23 de setembro de 2015

Assim falou Zaratustra, p. 17 - 19

Eu só amo aqueles que sabem viver como que se extinguindo, porque são esses os que atravessam de um para o outro lado. Amo os grandes desdenhosos, porque são os grandes adoradores, as setas do desejo ansiosas pela outra margem. Amo os que não procuram por detrás das estrelas uma razão para morrer e oferecer-se em sacrifício, mas se sacrificam pela terra, para que a terra pertença um dia ao Super-homem. Amo o que vive para conhecer e quer conhecer, para que um dia viva o Super-homem, porque assim quer o seu acabamento. Amo o que trabalha e inventa, a fim de exigir uma morada ao Super-Homem e preparar para ele a terra, os animais e as plantas, porque assim quer o seu acabamento. Amo o que ama a sua virtude, porque a virtude é a vontade de extinção e uma seta do desejo. Amo o que não reserva para si uma gota do seu espírito, mas que quer ser inteiramente o espírito da sua virtude, porque assim atravessa a ponte como espírito. amo o que faz da sua virtude a sua tendência e o seu destino, pois assim, por sua virtude, quererá viver ainda e deixar viver. Amo o que não quer ter demasiadas virtudes. Uma virtude é mais virtude do que duas, porque é mais um nó que se aferra o destino. Amo o que prodigaliza a sua alma, o que não quer receber agradecimentos nem restitui, porque dá sempre e não se quer preservar. 

Amo o que se envergonha de ver cair o dado a seu favor e que pergunta ao ver o tal: "Serei um jogador fraudulendo?" porque quer submergir-se. Amo o que solta palavras de ouro perante suas obras e cumpre sempre com usura o que promete porque quer perecer. Amo o que justifica os vindouros e redime os passados, porque quer que o combatam os presentes. Amo o que castiga o seu Deus, porque ama o seu Deus, pois a cólera do seu Deus o confundirá. Amo aquele cuja alma é profunda, mesmo na ferida, e ao que pode aniquilar um leve acidente, porque assim de bom grado passará a ponte. Amo aquele cuja alma transborda, a ponto de se esquecer de si mesmo e quando esteja nele, porque assim todas as coisas se farão para sua ruína.
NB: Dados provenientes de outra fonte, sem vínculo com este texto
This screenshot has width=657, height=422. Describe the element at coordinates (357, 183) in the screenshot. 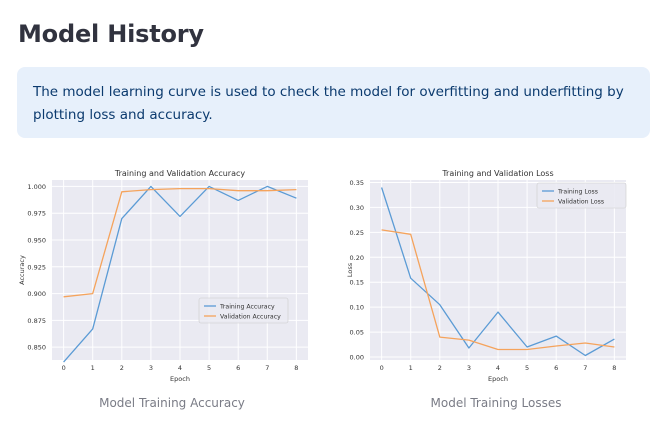

I see `y-tick-label: 0.35` at that location.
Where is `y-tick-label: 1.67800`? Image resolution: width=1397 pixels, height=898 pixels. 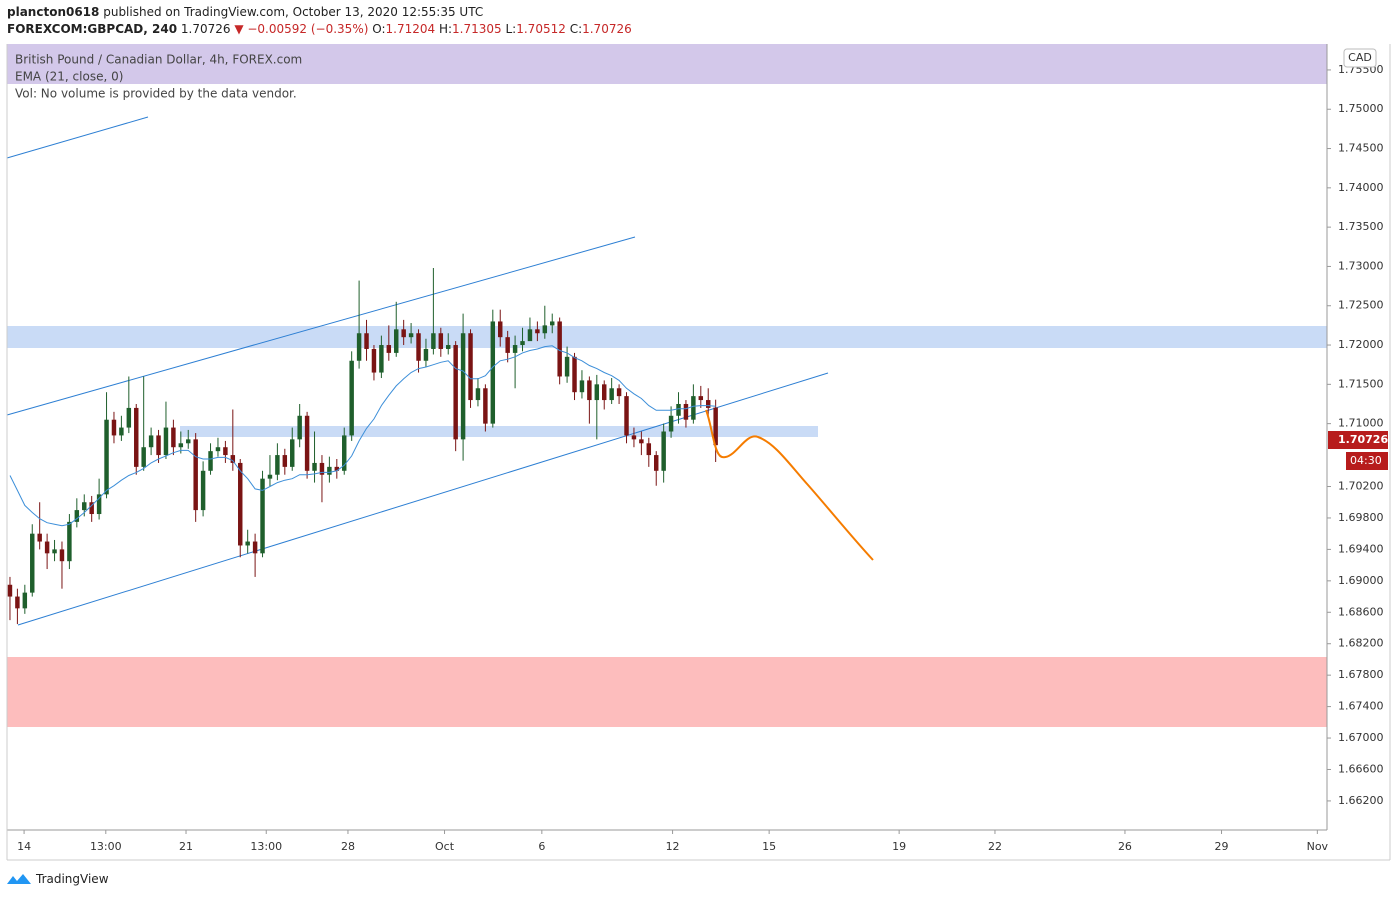 y-tick-label: 1.67800 is located at coordinates (1361, 674).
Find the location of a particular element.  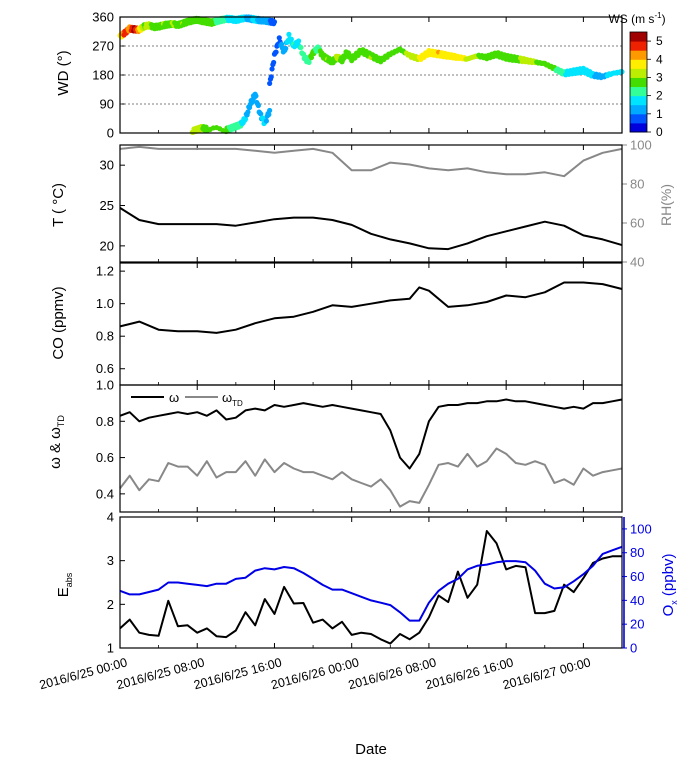

eabs_ox-y2-tick-label: 80 is located at coordinates (637, 552).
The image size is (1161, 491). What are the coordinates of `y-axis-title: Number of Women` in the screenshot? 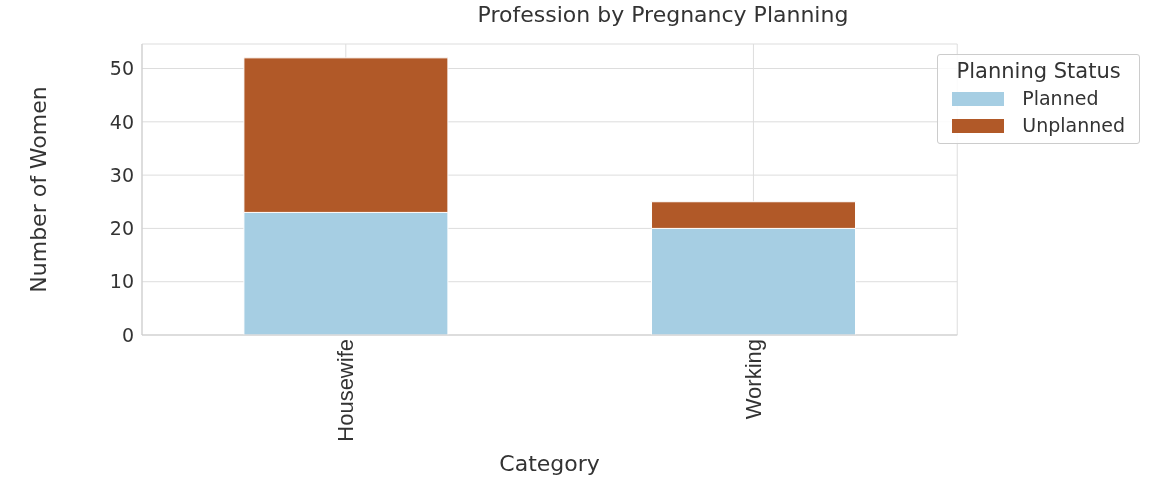 It's located at (38, 190).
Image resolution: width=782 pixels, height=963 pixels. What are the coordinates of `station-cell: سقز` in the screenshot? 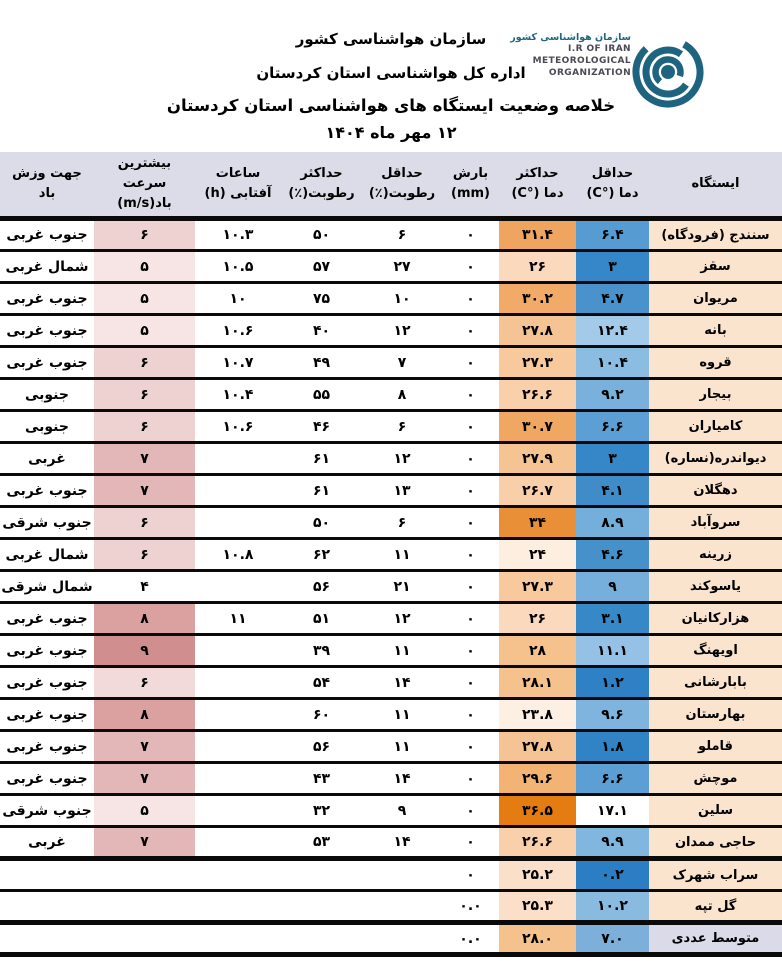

Amo o que tem o espírito e o coração livres, porque assim a sua cabeça apenas serve de entranhas ao seu coração, mas o seu coração leva a sucumbir. Amo os que são como gotas pesadas que caem uma a outra da sombria nuvem suspensa sobre os homens, anunciam o relâmpago próximo e desaparecem como anunciadores. Vede: eu sou um anúncio do raio e uma pesada gota procedente da nuvem; mas este raio chama-se o Super-homem.
Friedrich Wilhelm Nietzsche, filólogo, filósofo, crítico cultural, poeta e compositor alemão do século XIX.